— START QUOTED TEXT —

Deal gives EC more time to assess UK data protection laws. But time isn’t the problem. The facts are.
With Brexit, few issues affect more businesses than EU data protection (privacy) rules. Huge numbers of businesses rely on the free flow of personal data in and out of the UK, often without realising it.
In that context, the new EU-UK trade agreement has been met with some relief. The deal extends the free flow of personal data for up to 6 months while the European Commission (EC) rates the adequacy of UK data protection laws.
Is this good news? Time to relax and wait for an adequacy decision?
Reading between the lines, there’s reason to think that:
- the EC is struggling to make a defensible UK adequacy decision;
- neither side can think of a politically viable alternative;
- the trade deal kicked the issue, quite desperately and at the last minute, into the long grass; and
- by mid-2021, the UK could be as big of a data protection headache as the USA – time to prepare for that.
This article looks at how we got here, and why data controllers and processors should secure UK-EEA data flows now using Schrems II-compliant measures. A subsequent article will examine some practical options for doing that.

— END QUOTED TEXT —

- _SET PROBLEM A_:
Quote the article on UK data protection from "With Brexit, few" up to and including "an adequacy decision?".
- _SET PROBLEM B_:
In the records, take the lines from the line with "Task: Click the wind" up to and including the line with "tap(1015, 771)", and substitute "symbol" for "icon" while leaving everything else unchanged. Give only those lines.

— START RECORDS FOR THE EXERCISE —

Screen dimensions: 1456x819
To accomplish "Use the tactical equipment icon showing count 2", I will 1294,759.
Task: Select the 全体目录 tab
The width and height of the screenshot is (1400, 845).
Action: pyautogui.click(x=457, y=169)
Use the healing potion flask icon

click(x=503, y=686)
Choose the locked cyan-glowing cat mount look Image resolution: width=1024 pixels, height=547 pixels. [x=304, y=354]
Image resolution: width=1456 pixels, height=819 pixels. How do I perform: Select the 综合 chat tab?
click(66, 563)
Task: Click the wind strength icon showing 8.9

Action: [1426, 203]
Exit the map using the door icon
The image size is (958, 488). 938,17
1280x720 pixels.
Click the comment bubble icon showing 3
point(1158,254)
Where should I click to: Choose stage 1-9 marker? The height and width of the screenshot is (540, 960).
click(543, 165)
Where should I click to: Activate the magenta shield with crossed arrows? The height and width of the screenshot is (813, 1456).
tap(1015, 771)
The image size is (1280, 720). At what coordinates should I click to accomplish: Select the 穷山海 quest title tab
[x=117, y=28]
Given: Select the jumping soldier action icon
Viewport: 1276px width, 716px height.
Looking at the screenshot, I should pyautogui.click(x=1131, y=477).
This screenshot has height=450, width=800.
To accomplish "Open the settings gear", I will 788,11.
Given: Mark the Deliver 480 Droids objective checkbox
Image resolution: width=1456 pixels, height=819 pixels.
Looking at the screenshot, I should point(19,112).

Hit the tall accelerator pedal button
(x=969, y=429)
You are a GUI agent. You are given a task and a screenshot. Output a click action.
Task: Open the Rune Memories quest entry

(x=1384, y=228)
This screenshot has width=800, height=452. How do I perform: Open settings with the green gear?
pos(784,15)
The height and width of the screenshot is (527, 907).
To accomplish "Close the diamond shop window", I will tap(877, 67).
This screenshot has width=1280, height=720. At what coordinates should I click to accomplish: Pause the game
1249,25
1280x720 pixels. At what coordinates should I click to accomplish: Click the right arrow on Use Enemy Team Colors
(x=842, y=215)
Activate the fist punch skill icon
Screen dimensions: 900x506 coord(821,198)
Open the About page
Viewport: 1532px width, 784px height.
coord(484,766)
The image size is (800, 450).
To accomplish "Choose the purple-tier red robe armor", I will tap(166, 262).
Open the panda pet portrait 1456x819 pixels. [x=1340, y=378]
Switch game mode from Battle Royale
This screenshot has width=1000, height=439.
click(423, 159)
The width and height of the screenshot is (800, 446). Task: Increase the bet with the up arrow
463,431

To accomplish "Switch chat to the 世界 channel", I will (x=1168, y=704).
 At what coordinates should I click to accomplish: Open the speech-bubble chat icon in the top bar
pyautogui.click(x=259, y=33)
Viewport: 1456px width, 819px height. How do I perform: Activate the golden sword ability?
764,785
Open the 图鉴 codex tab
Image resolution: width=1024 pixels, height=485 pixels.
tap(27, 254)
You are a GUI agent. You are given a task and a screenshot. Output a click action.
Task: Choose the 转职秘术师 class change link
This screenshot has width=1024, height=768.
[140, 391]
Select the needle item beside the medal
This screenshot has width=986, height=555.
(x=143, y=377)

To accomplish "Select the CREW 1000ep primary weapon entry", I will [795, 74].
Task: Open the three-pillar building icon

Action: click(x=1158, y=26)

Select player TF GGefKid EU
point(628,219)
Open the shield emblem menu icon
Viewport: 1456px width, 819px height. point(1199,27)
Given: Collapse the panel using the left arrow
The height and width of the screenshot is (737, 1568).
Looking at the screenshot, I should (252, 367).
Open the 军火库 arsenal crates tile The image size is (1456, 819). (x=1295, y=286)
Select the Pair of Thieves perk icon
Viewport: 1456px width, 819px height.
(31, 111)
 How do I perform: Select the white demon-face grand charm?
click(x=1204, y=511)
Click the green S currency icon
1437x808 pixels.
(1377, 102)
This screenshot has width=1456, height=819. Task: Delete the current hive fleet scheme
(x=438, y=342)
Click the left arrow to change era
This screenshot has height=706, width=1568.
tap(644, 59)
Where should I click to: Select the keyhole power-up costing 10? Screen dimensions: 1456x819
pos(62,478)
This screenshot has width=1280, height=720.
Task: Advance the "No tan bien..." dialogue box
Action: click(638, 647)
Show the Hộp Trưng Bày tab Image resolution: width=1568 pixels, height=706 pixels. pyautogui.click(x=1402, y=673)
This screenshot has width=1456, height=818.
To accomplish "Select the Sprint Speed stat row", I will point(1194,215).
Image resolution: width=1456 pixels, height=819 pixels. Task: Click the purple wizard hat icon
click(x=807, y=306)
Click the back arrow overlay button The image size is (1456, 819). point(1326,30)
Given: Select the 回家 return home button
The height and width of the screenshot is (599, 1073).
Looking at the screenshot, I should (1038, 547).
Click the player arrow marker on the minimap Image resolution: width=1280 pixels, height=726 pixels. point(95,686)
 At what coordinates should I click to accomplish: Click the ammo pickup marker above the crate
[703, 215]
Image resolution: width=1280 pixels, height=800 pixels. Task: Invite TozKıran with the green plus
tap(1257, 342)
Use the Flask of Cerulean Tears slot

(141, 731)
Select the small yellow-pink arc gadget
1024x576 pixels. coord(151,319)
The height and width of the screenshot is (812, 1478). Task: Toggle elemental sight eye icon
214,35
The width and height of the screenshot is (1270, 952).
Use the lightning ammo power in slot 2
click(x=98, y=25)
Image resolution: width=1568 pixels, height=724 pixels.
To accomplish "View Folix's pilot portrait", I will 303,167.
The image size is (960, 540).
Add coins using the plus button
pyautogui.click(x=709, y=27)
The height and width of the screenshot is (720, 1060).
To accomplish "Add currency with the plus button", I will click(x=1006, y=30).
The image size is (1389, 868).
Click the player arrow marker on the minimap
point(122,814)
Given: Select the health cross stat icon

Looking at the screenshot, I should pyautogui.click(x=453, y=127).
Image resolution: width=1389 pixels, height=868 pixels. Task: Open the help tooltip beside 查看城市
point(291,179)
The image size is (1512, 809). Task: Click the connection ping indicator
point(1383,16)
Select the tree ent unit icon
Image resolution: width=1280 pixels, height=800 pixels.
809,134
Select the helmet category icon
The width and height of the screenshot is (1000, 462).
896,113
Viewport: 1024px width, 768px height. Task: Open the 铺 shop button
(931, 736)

— END RECORDS FOR THE EXERCISE —

- _FULL OUTPUT A_:
With Brexit, few issues affect more businesses than EU data protection (privacy) rules. Huge numbers of businesses rely on the free flow of personal data in and out of the UK, often without realising it.
In that context, the new EU-UK trade agreement has been met with some relief. The deal extends the free flow of personal data for up to 6 months while the European Commission (EC) rates the adequacy of UK data protection laws.
Is this good news? Time to relax and wait for an adequacy decision?

- _FULL OUTPUT B_:
Task: Click the wind strength symbol showing 8.9

Action: [1426, 203]
Exit the map using the door symbol
The image size is (958, 488). 938,17
1280x720 pixels.
Click the comment bubble symbol showing 3
point(1158,254)
Where should I click to: Choose stage 1-9 marker? The height and width of the screenshot is (540, 960).
click(543, 165)
Where should I click to: Activate the magenta shield with crossed arrows? The height and width of the screenshot is (813, 1456).
tap(1015, 771)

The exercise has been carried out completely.